For image analysis, the two sequences were rated independently by two experienced neuroradiologists in a blinded fashion. Motion artifacts were ranked on a scale of 1-4: 1 – Severe, could miss lesions; 2 – Moderate, unlikely to miss lesions; 3 – Mild, does not affect image quality or lesion detection; 4 – No artifacts. Overall image preference was graded on a 0 (no preference) to 2 (strongly preferred) scale, relative to one another. These ratings were subsequently adjusted by sign to reflect preference for RFB (+) or conventional (-).

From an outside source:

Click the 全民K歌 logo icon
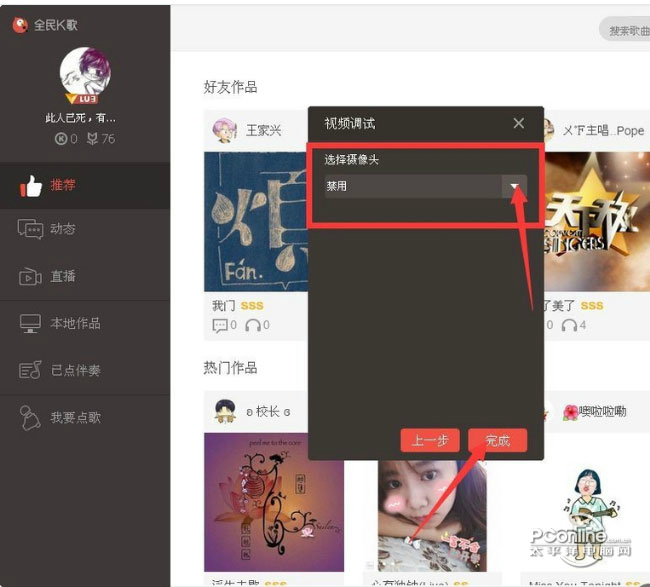 20,25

Inter-observer variability was assessed using Cohen's Kappa statistic and a Wilcoxon signed rank test was used to determine statistical significance.

Results

For motion artifacts, the mean image scores for RFB and conventional MP-RAGE were 3.82+0.39 and 2.97+0.82 for reader 1 and 3.69+0.54 and 2.86+0.88 for reader 2. Motion artifacts were significantly reduced in RFB compared to conventional MPRAGE (p < 0.05). Both readers overwhelmingly preferred RFB MPRAGE over conventional MPRAGE (mean values of 1 and 1.24 for readers 1 and 2). For both readers, RFB was preferred in 26/29 cases, conventional in 1/29 and no preference for 2/29 cases (κ = 1).

Figure 2 shows representative images from a 19-year old subject evaluated for concussion showing the effect of mild motion. RFB MPRAGE (right) is clearly superior to conventional MPRAGE (left) in minimizing artifacts and preserving image quality. Figure 3 shows representative images from a 71-year old subject who was unable to hold still. The streak artifacts in RFB MPRAGE (right) are more benign compared to the severe ghosting artifacts in conventional MPRAGE (left). Most other series in the examination were also degraded by motion artifacts. An 81-year old patient referred for glioblastoma is shown in Figure 4, again showing reduced artifacts with RFB MPRAGE (right) compared to conventional MPRAGE (left).

Conclusion

The radial fan beam segmentation, originally proposed for flexible choice of N (α pulses per inversion pulse) and 2D parallel imaging, was used for improving the motion robustness of MPRAGE imaging in this study. We demonstrated significantly reduced motion artifacts and improved diagnostic image quality (as measured by strong radiologist preference and scores) for the RFB MPRAGE sequence compared to conventional MPRAGE in a largely pediatric/geriatric patient population. This was achieved with no increase in scan time or advanced image or navigator-based motion correction schemes.

Acknowledgements

No acknowledgement found.

References

1. Mugler JP et al. JMRI 1:561-7 (1991)

2. Saranathan M et al. MRM 73:1786-94 (2015)

Figures

Figure 1. The radial fan beam segmentation scheme: within each fanbeam, the N points are ordered in increasing kr and each fanbeam is acquired per inversion pulse. Note that the points still lie on a Cartesian grid, enabling fast reconstruction.

Figure 2. Comparison of conventional MPRAGE (left) with the new RFB MPRAGE (right) obtained from a 19-year old patient imaged for concussion. Note the almost absence of motion artifacts in the RFB MPRAGE.

Figure 3. Comparison of conventional MPRAGE (left) with the new RFB MPRAGE (right) obtained from a 71-year old patient who was unable to hold still. Note the more benign streak artifacts in the RFB MPRAGE (right) compared to the significant ghosting in conventional MPRAGE (left). Most other series in this examination had motion artifacts.

Figure 4. An 81-year patient referred for glioblastoma. The RFB MPRAGE (right) shows reduced artifacts compared to conventional MPRAGE (left).